What this task involves | Return exactly the lines from the "Task: Select the" line through the last line of the entries below. Include no pictures.

Material supplied |
= = =
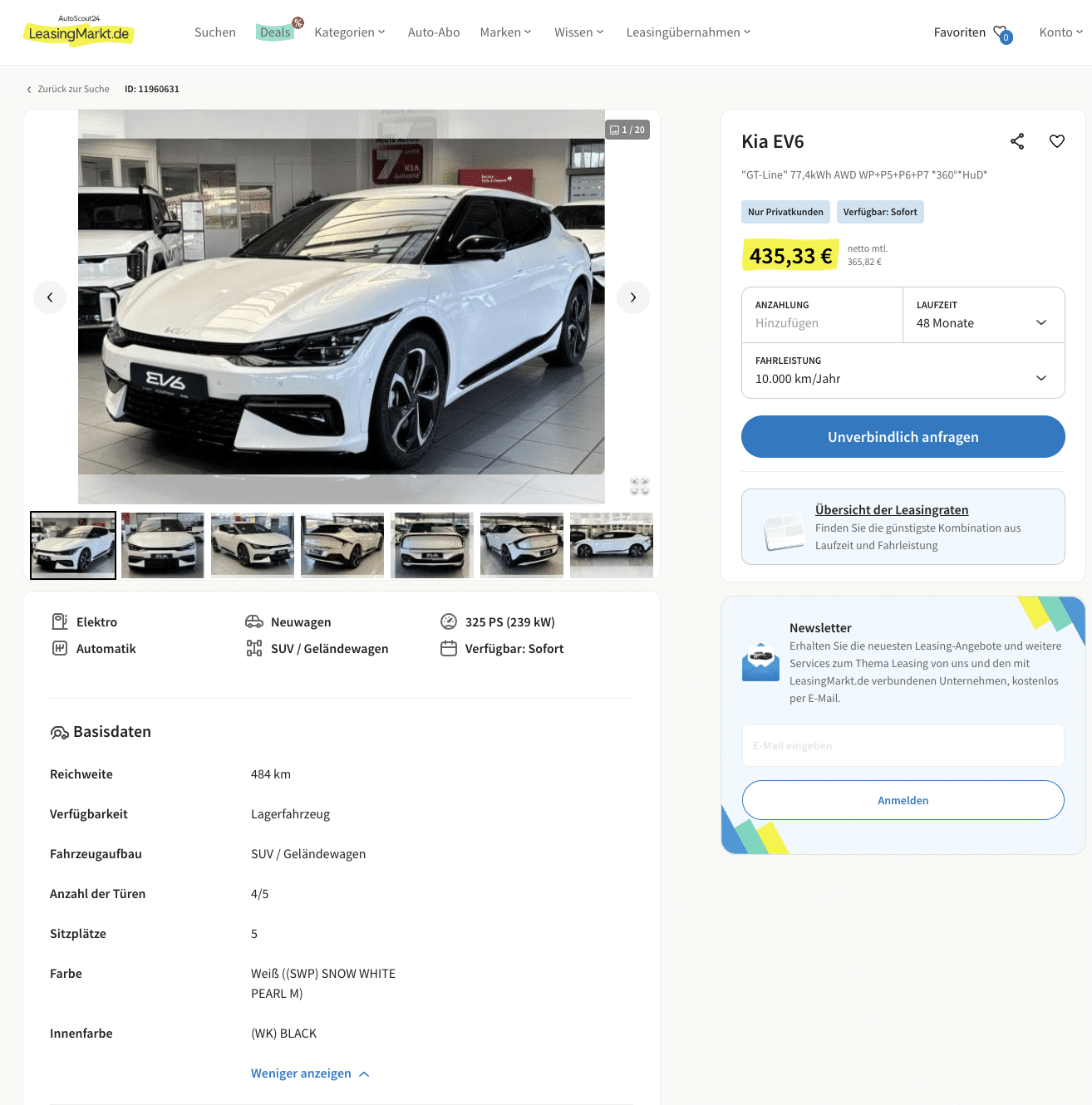Click the LeasingMarkt.de logo
This screenshot has width=1092, height=1105.
(x=79, y=32)
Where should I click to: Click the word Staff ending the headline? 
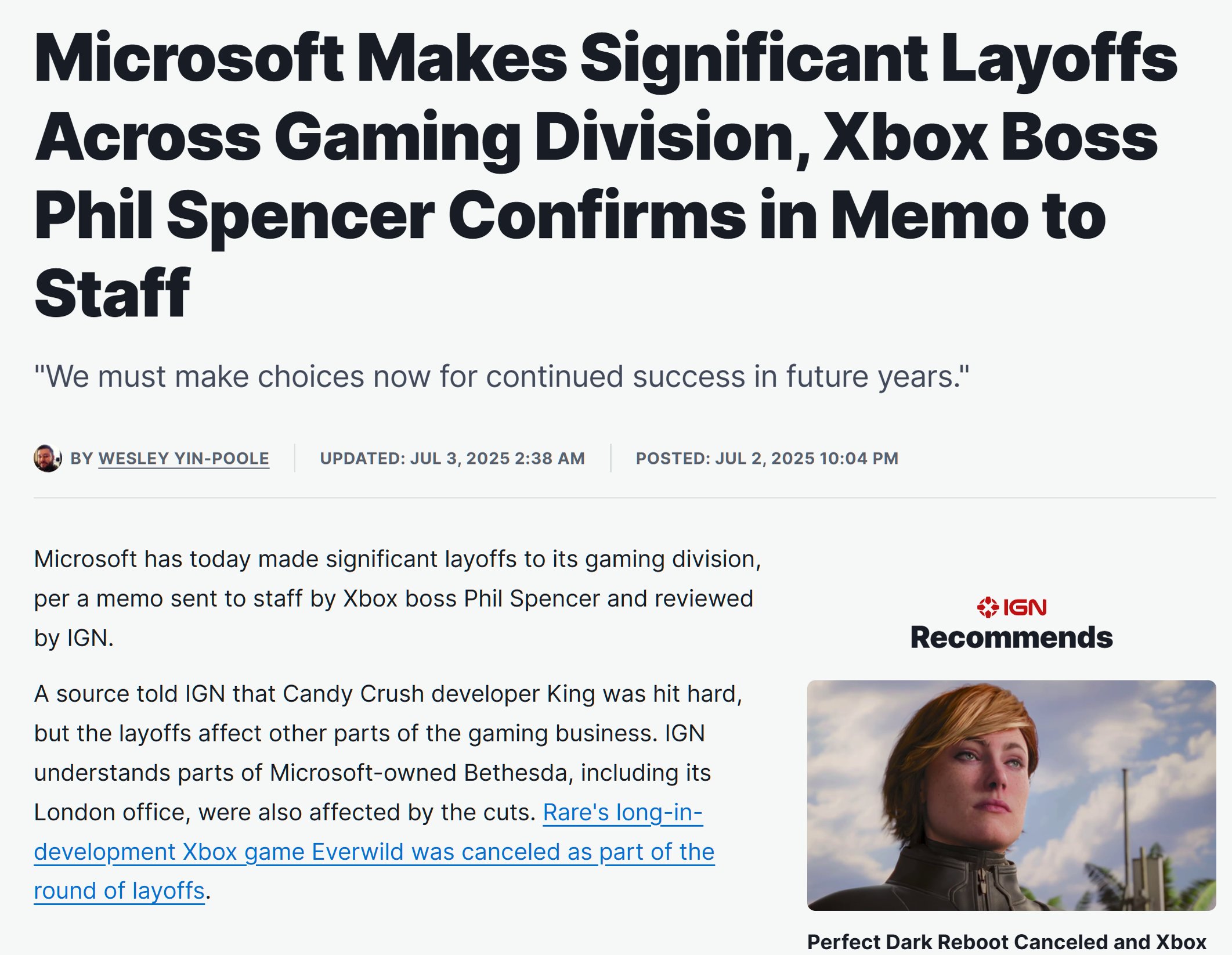[112, 294]
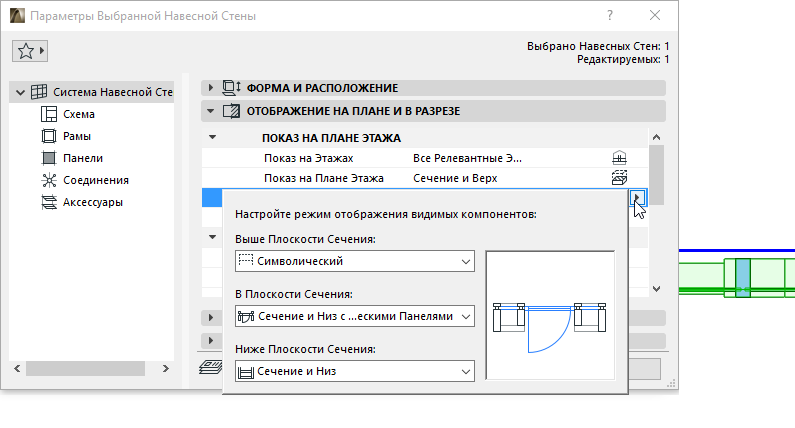
Task: Expand the Форма и Расположение section
Action: pos(210,87)
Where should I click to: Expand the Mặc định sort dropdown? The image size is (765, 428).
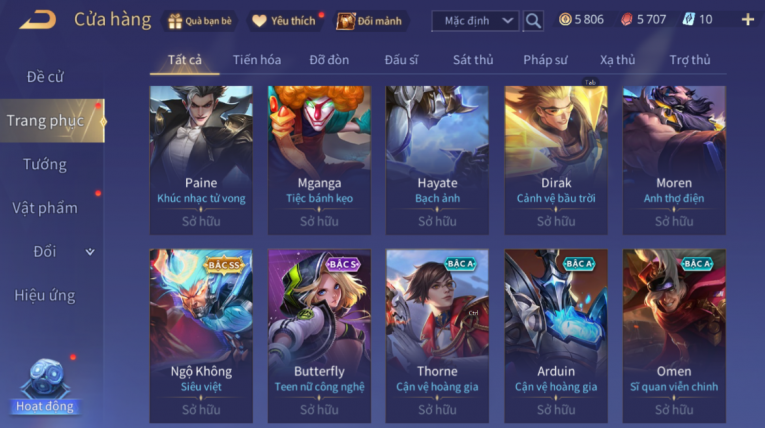(476, 21)
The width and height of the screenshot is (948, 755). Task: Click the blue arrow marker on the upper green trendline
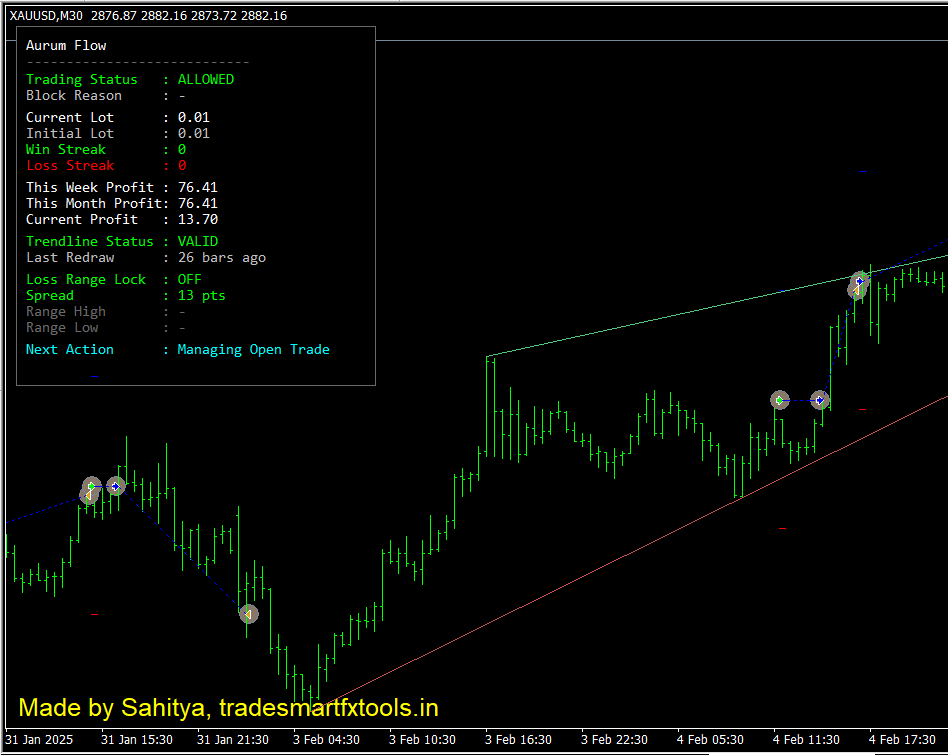tap(860, 280)
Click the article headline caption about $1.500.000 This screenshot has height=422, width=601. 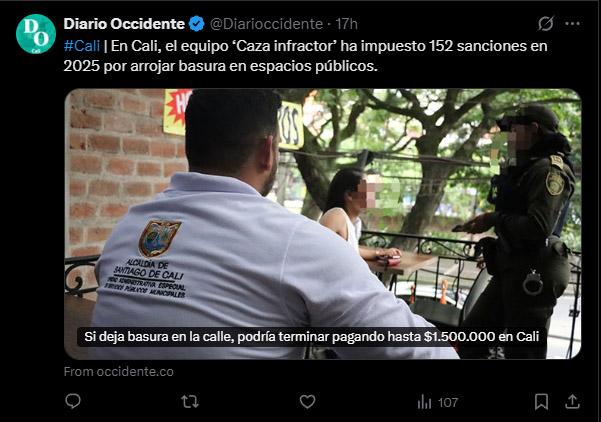coord(312,337)
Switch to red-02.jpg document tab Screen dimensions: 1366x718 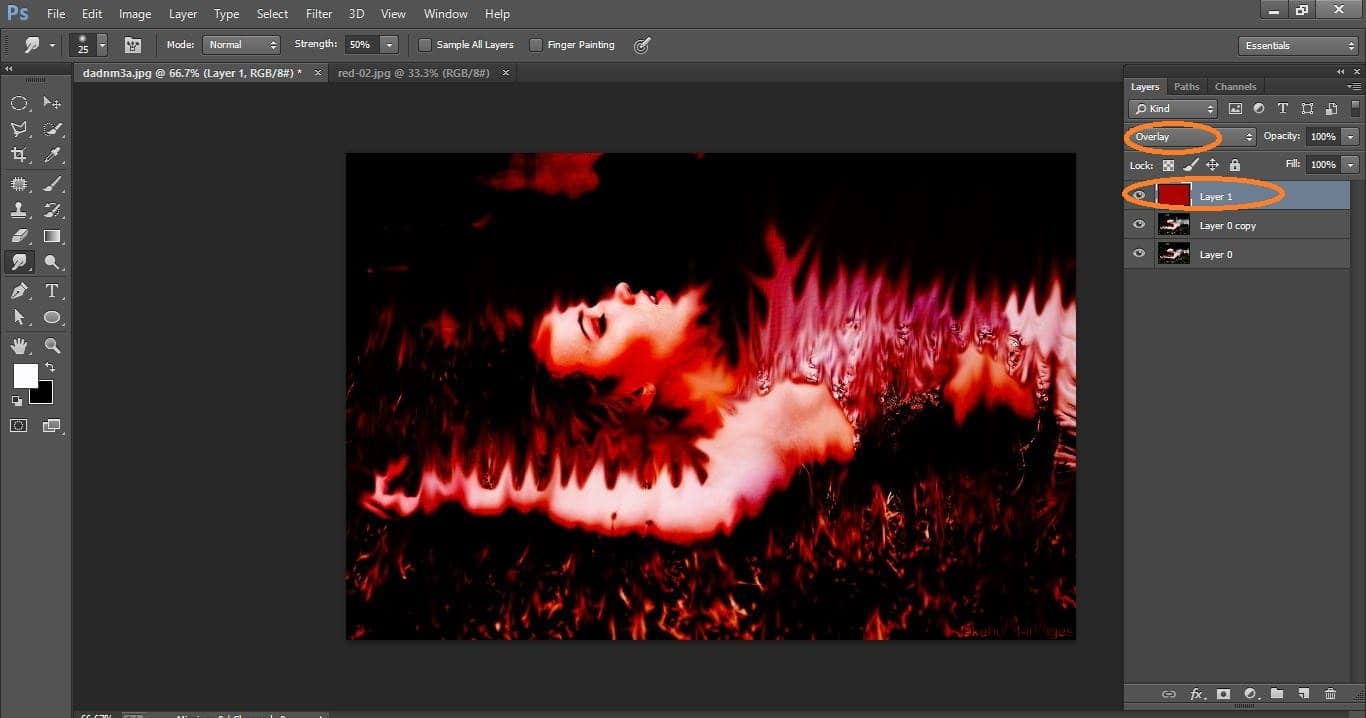(x=414, y=73)
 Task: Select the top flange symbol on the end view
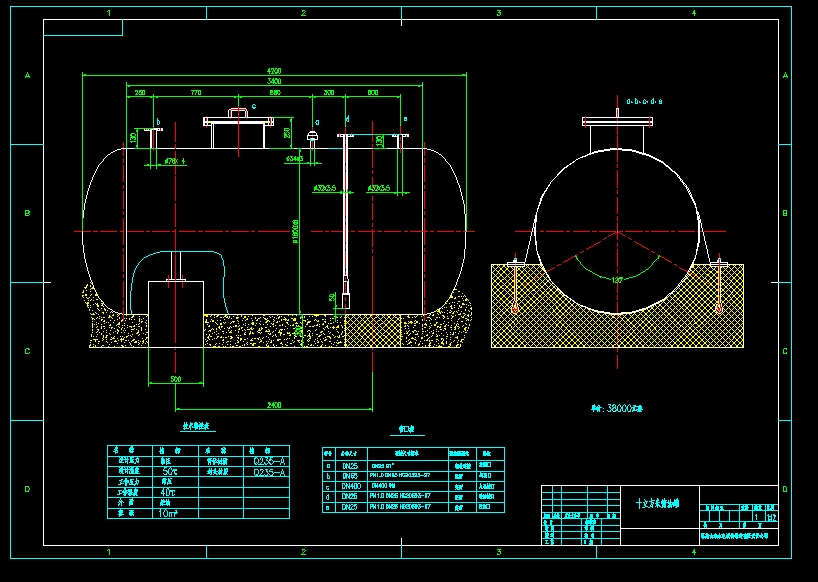point(617,121)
= = =
Response below |
 Task: Select the top flange symbol on the end view
point(617,121)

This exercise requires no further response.